Copy these lines word for word.

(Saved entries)
****************************************
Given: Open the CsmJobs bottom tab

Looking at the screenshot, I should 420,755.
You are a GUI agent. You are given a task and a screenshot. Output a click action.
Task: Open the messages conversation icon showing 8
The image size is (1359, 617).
****************************************
_Right answer_
Given: Open the CsmJobs bottom tab

Looking at the screenshot, I should 420,755.
You are a GUI agent. You are given a task and a screenshot. Output a click action.
Task: Open the messages conversation icon showing 8
The image size is (1359, 617).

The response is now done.